Now, I'm not out to Keurig bash. I don't subject Keurig tea drinkers to passive aggressive commentary about their choice of tea as I brew my snobby little personal teapot of organic, first-flush, loose-leaf Darjeeling. I just don't get how they can settle for it (no-one I know drinks Keurig tea because it's great, they drink it because it's available). I distinctly recall thinking, "What kind of tea is this, anyway?!" after my first taste of several different flavors, and I became very curious about what is in a K-cup exactly. I began a quest for knowledge. I wish I could tell you that I found a wealth of information, but I can't. As difficult as it was to find even general info about the preparation of the Keurig coffee, it was impossible to find info on the tea. Even a phone call to Keurig proved unproductive (the customer service representative was nice and very sorry she didn't have information for me. It was clear that no-one had called her before about the teas).
After some taste testing, Internet research, and tearing open a few K-cups, I have some theories about why the tea fails to please:
- The tea leaves are "finely ground". This is the most specific information I could find about the tea leaves in the K-cups. It's clear though, if you open one, they do not contain whole leaves, so automatically one can assume that the flavor of the tea will be compromised.

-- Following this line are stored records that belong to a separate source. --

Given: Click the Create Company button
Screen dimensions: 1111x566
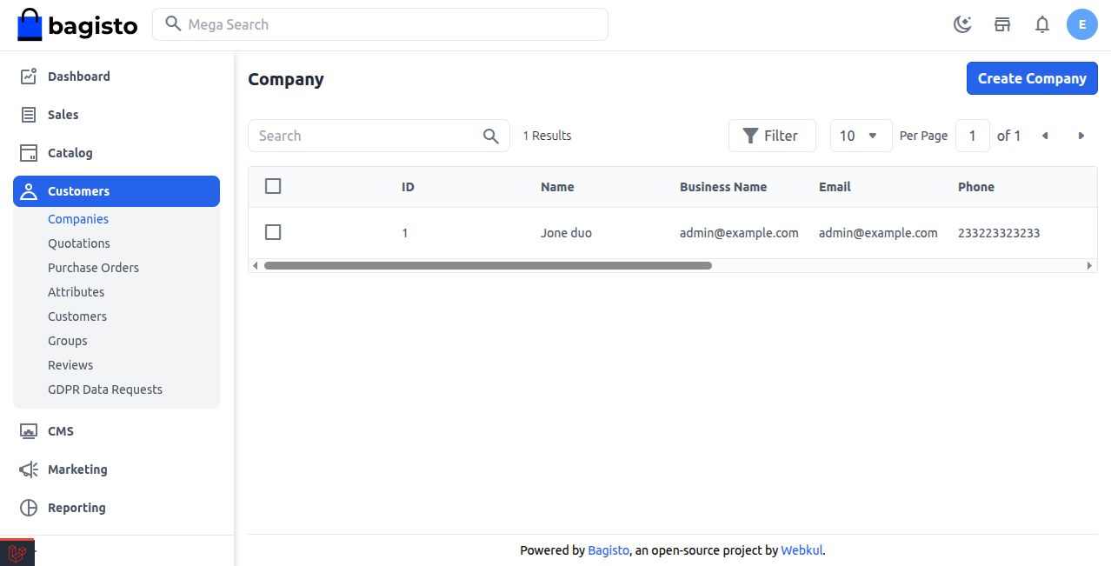Looking at the screenshot, I should click(x=1032, y=78).
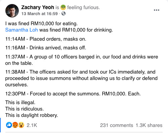Click the angry reaction icon
This screenshot has height=133, width=168.
click(15, 125)
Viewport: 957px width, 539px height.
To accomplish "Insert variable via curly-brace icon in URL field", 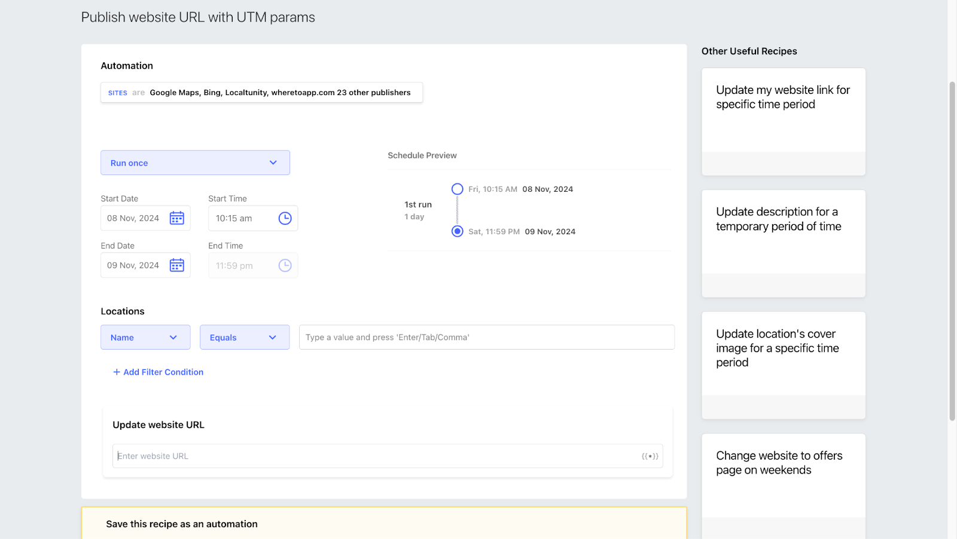I will [650, 456].
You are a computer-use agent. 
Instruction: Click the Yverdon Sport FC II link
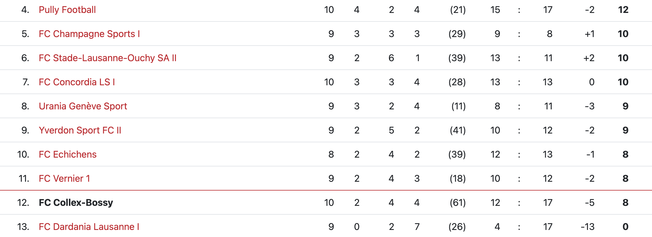tap(80, 130)
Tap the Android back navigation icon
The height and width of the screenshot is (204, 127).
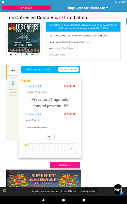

- The tea leaves aren't really brewed, just act as kind of a filter for the water that passes through the K-cup. Tea typically requires 3-7 minutes of steeping, so while the 60-seconds-or-less brew time (or really, straining time) of a Keurig might be great when you're rushing to a meeting, it isn't going to make you a great cup of tea. PS–According to my idol, Alton Brown, coffee brew time should be about 4 minutes.
- The water isn't the right temperature for tea. Keurig FAQs indicate that the water that passes through a typical machine is 192°F. This is temperature is too low for black tea, but too high for green tea (the two types of tea commonly offered).
Of course, if you know of a decent type of Keurig tea, do tell!